■ **About this exercise**
Please repeat, exactly and without pictures, the lines of the entries below that run from the one containing "Task: Click the" through the one containing "Viewport: 279px width, 135px height.".

Input records Start Marker

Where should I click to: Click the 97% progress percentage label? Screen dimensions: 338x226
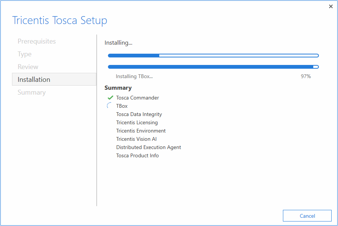306,76
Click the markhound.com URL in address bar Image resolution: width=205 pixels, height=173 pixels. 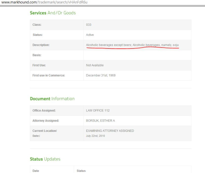pyautogui.click(x=46, y=2)
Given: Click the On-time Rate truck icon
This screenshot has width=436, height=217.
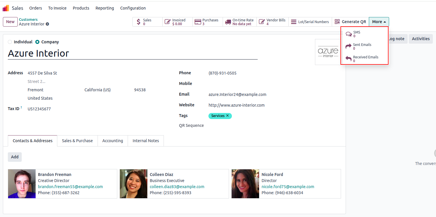Looking at the screenshot, I should point(228,22).
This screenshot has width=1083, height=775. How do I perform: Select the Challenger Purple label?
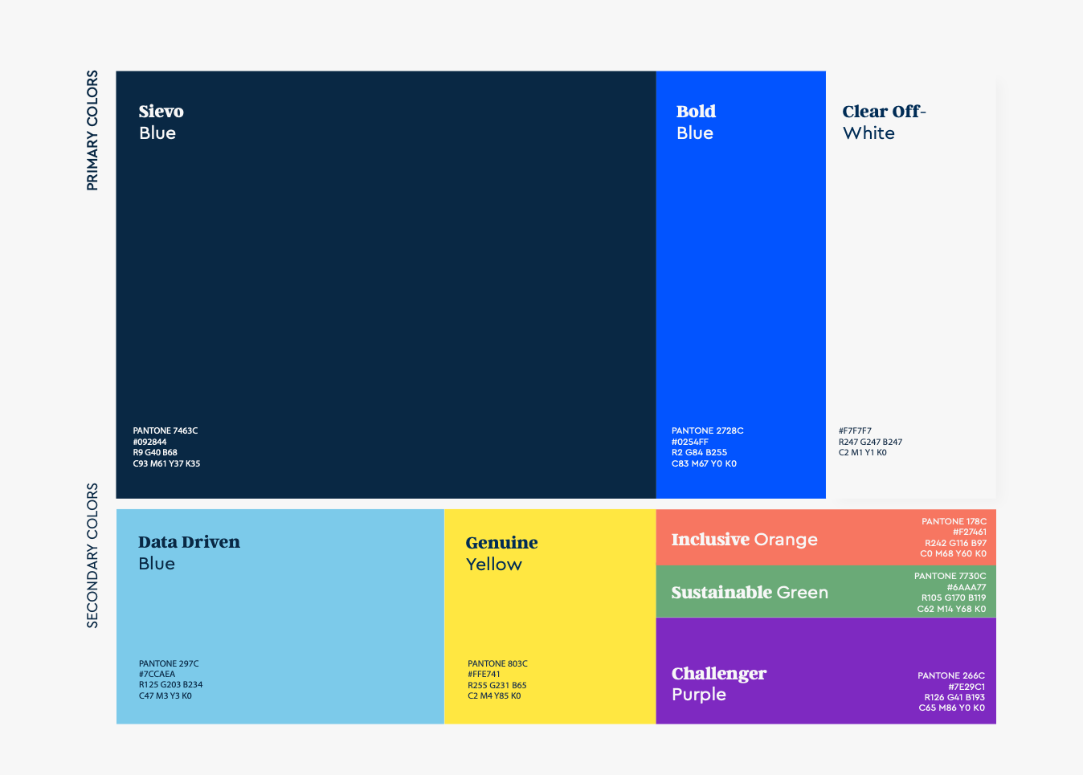point(718,683)
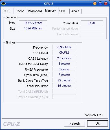Viewport: 110px width, 130px height.
Task: Go to the SPD tab
Action: click(62, 11)
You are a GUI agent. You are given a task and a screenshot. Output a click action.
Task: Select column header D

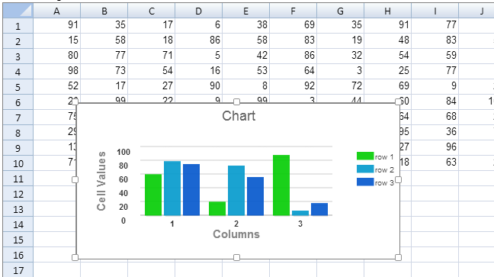[x=198, y=11]
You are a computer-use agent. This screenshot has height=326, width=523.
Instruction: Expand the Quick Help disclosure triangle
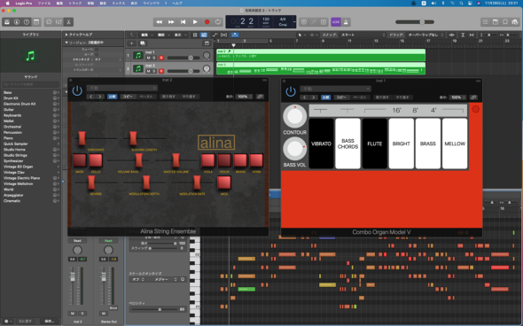pos(66,35)
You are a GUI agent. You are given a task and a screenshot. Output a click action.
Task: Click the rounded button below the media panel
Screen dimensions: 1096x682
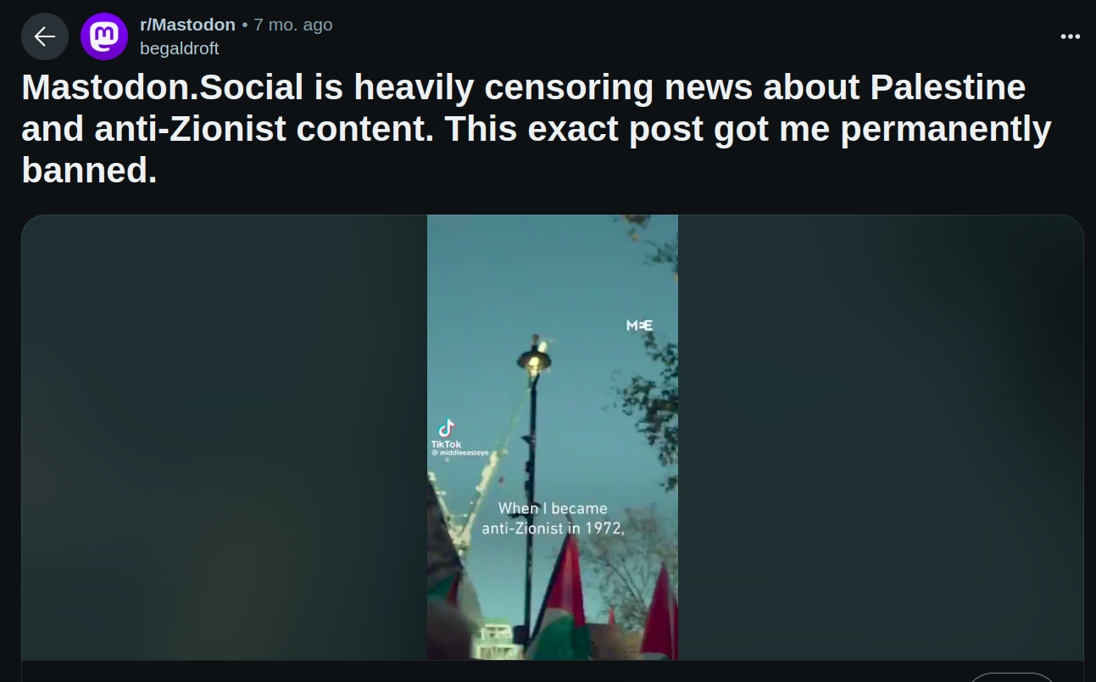(x=1013, y=677)
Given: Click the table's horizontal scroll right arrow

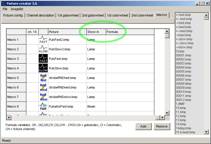Looking at the screenshot, I should click(162, 118).
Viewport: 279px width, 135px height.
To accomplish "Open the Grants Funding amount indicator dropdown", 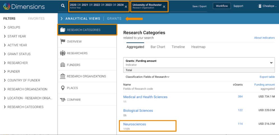I will click(271, 63).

Input records End Marker

■ **Finished task**
Task: Click the rounded button below the media panel
Screen dimensions: 1096x682
(x=1013, y=677)
Given: Click the table's horizontal scroll right arrow

Looking at the screenshot, I should click(162, 118).
Viewport: 279px width, 135px height.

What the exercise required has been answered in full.